The Doctrine of Shame
I've just read (in Julian Baldick's Mystical Islam) about a practice from Syrian Christianity adopted by the Sufis: "that of deliberately incurring blame through apparently reprehensible conduct: pretending to engage in illicit sexual relations, behaving like a madman, sitting on a dunghill, and so on ... the mystic puts himself in a position where he is indifferent to the opinions held by others about him, or indeed prefers to be despised."
I've been considering how this might apply to writers. I've never ceased to care about the opinion of others - like most writers perhaps, I enjoy some respect. However for a while the opinions of others ceased to matter. The period stemmed from a conversation I had with my agent of the time, Deborah Rogers. "I can't write, have a full-time job, and have a social life," I lamented. The solution was suddenly obvious. I had to write, and I had to support myself with an income that my writing was not bringing in. I left behind my life and friends in Glasgow, took a teaching job on the south coast of England, and gave my days to teaching and my nights and weekends to writing. I sought no social life at all.
It was a joy to write without the requirement of commercial success. My writing had an audience. That audience was me, and it was wildly approving.
Suddenly (and for the last seven years now) writing became my only means of support. I learned the art of writing proposals. I had to switch from writing what I wanted to write, to learning what people wanted to read. I've kept a few ongoing personal projects which I write for the joy of it, but even those I rework and shape so that they might please others some day. My last two books were so tough to write I certainly wouldn't have bothered if publishers had not bought them in advance.
Those Sufi mystics wanted to be left alone with their sense of God, I suppose. Writers are reclusive but different - open to the same mystical realms (it's called inspiration) but wanting to share it. Books are loners' attempts at creating community.
The last big media splash abut me was a full-page feature in The Guardian after the publication of In Search of the Divine Mother, which ran like a 'where are they now?' spot. I was the rising literary star who had gone missing.

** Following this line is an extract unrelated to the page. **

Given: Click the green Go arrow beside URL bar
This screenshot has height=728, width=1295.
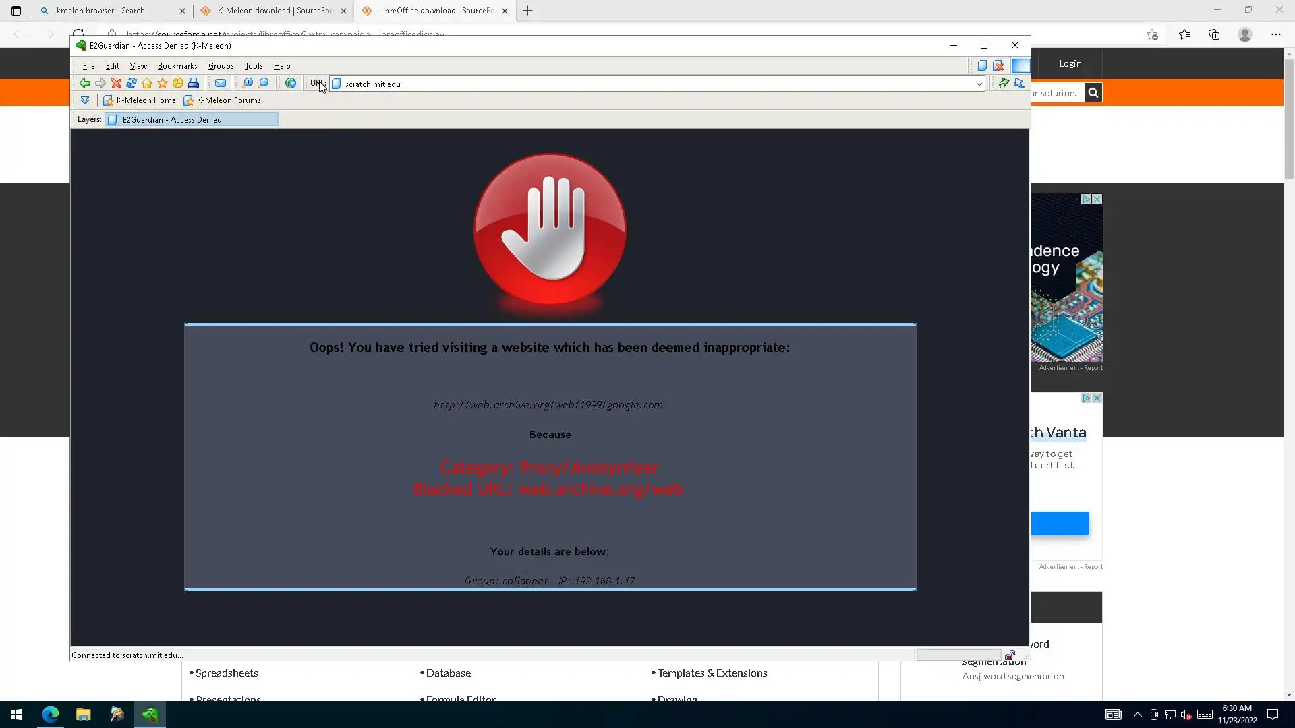Looking at the screenshot, I should tap(1004, 83).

My couple of new, straight good-read novels are out looking for publishers while I Was Carlos Castaneda and the new one, On Sacred Mountains must prove as baffling to most literary critics as ever.

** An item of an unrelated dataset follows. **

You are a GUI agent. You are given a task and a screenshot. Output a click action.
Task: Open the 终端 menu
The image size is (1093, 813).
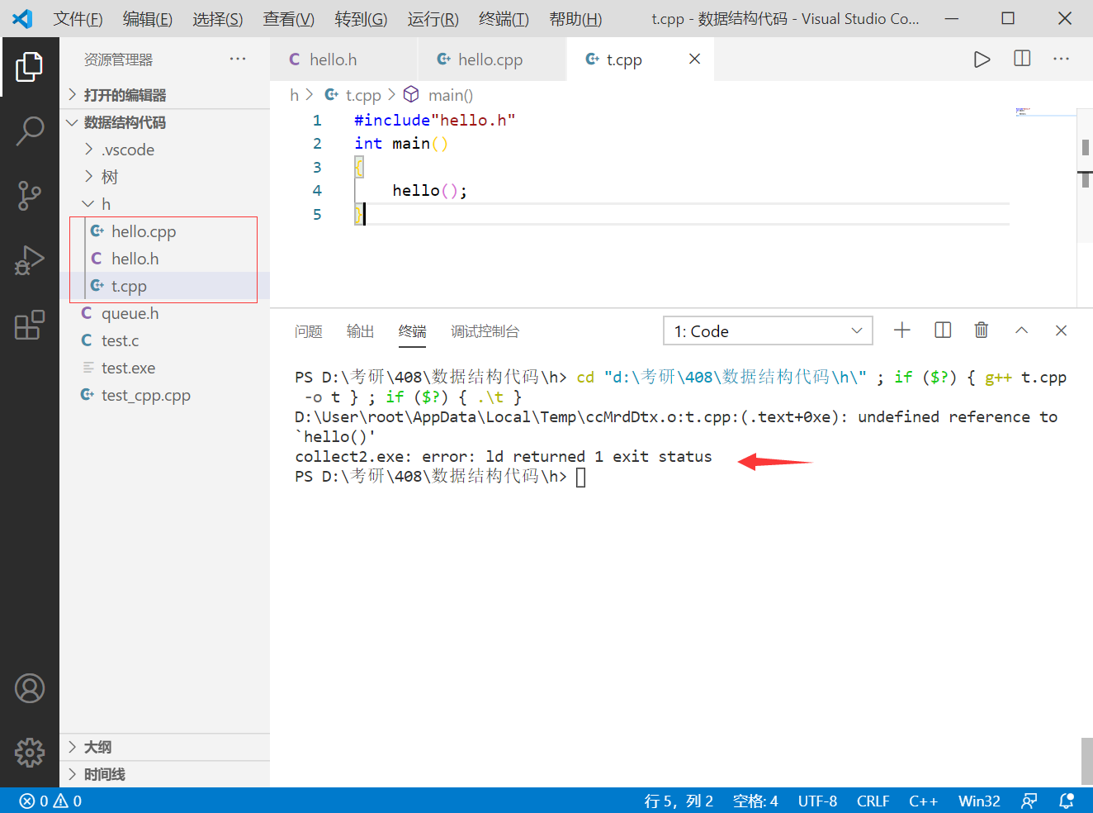pyautogui.click(x=503, y=18)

So I guess my conclusion is that I don't need to practise the doctrine of shame. Being a gay writer with a mystical bent I'm already three times at odds with society. It's a dear thing, spending one's life trying to establish verbal rapport with the world, but I would be a fool to expect universal success. I do want some readers engaged by my writing and on my side, but others will surely despise me without any further effort on my part. It will be good not to care about that.